A meio do mês passado, um título do Jornal de Negócios captou a minha atenção: “Um em cada seis novos casos foram em Guimarães”. Num momento em que o novo coronavírus era o assunto de todas as notícias, a informação não podia ser mais chamativa. Não deixava também de estranhar que uma notícia desta natureza me chegasse através de um jornal nacional, ainda para mais especializado, e não pela imprensa local, que está mais próxima da realidade em que vivo – e devia saber explicá-la.

O diário acrescentava então que o concelho registara uma subida no número de casos de covid-19 de 40% nas 24 horas anteriores. Não havia qualquer contextualização ou explicação subsequente. Seis dias antes, o mesmo Negócios colocava Guimarães entre os 15 municípios com mais de 200 casos da doença. Em “apenas dez dias”, tinha duplicado o número de casos, lia-se.

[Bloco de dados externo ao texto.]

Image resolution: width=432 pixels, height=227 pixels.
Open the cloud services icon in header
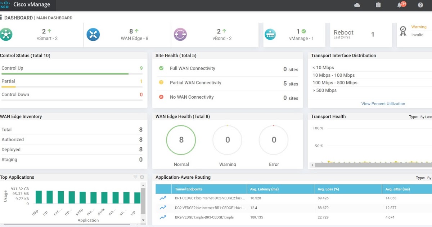[x=357, y=5]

Desde então, os números de infecções confirmadas têm crescido, tanto no país como no concelho, e Guimarães tem-se mantido sempre com um dos territórios com mais pessoas doentes. Não é estranho, se atendermos a que este é também um dos concelhos mais populosos do país, ainda que não haja uma proporcionalidade directa entre número de habitantes e número de infectados.

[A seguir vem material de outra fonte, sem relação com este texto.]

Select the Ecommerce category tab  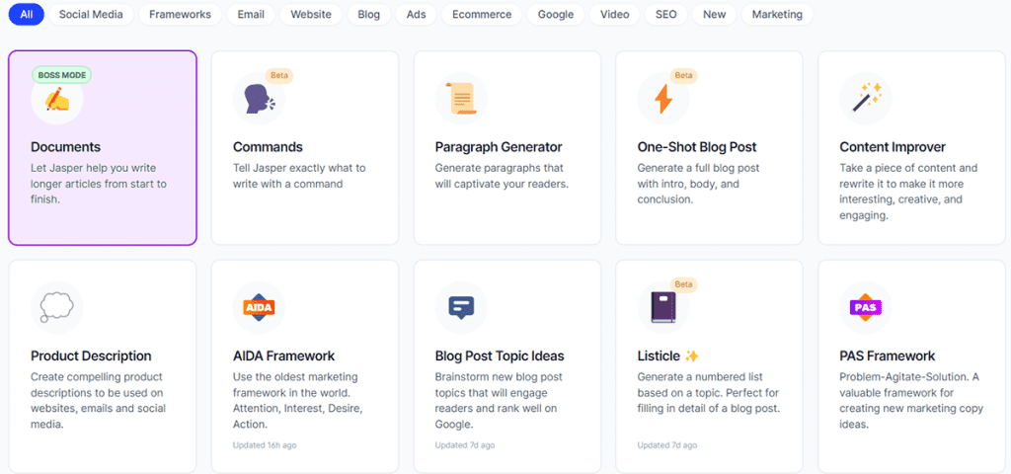(482, 15)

O que é já estranho é que em nenhum momento tenha encontrado estas notícias nos jornais locais. Condenada a uma replicação acrítica da contabilidade de novos contágios em cada dia, a imprensa vimaranense prescindiu de fazer o seu trabalho. Não foi capaz de nos dar o contexto, nem o retrato próximo que é seu dever.

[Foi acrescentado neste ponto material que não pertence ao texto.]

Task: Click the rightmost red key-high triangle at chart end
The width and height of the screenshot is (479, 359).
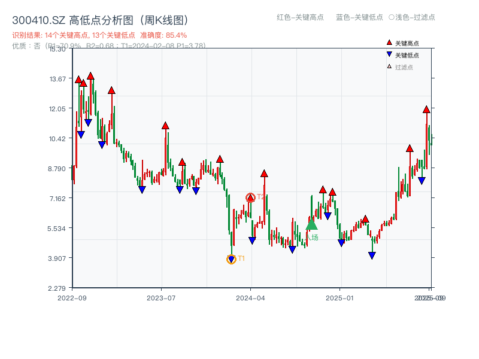Action: click(x=425, y=109)
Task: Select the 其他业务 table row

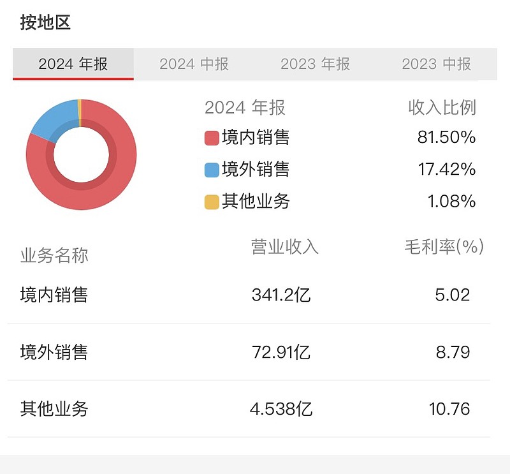Action: [249, 408]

Se “um em cada seis novos casos” num determinado momento da evolução da doença surgem aqui, importa saber o que o motivou. Não é só uma obrigação de bem-fazer jornalismo, é necessidade de saúde pública num contexto como este. Quando “em apenas dez dias” duplica o número de casos, exige-se que quem tem essa obrigação profissional seja capaz de nos dar uma explicação. Não tivemos nada disso.

O que tivemos foi – uma vez mais – uma quase completa demissão da imprensa local de fazer o seu trabalho. O exemplo anterior é apenas isso: um exemplo. À parte de um par de bons trabalhos sobre os impactos da pandemia que li nas últimas semanas, o que se notou, acima de tudo, foi uma ausência. Há outras histórias que ficaram por contar nas últimas semanas. Como a gestão danosa de algumas IPSS onde têm aparecido focos da doença, que é responsável pelos riscos para a saúde de utentes e funcionários; ou a forma miserável como os empresários da região se quiseram aproveitar do contexto para proteger os seus lucros à custa dos trabalhadores.

A pandemia tem dado ao jornalismo de qualidade novo fôlego para reclamar o seu lugar imprescindível na sociedade. A informação fiável e de qualidade é vital (literalmente, por vezes) num momento de pandemia. Num tempo de trauma colectivo, sobram histórias duras – e também bonitas – que a imprensa tem que ter capacidade de contar.

É isso que encontrámos, nos últimos dois meses, um pouco por todo o país, não apenas nos media nacionais, mas em muitos jornais locais de grande qualidade que são editados noutras regiões nacionais. Mas não aqui.  A generalidade do jornalismo vimaranense acostumou-se a ser feito sentado. É, no mais das vezes, um noticiário oficial, baseado em comunicados e em fontes interessadas. Mesmo que o mundo à sua volta esteja a experimentar um tempo que nos vais marcar por décadas.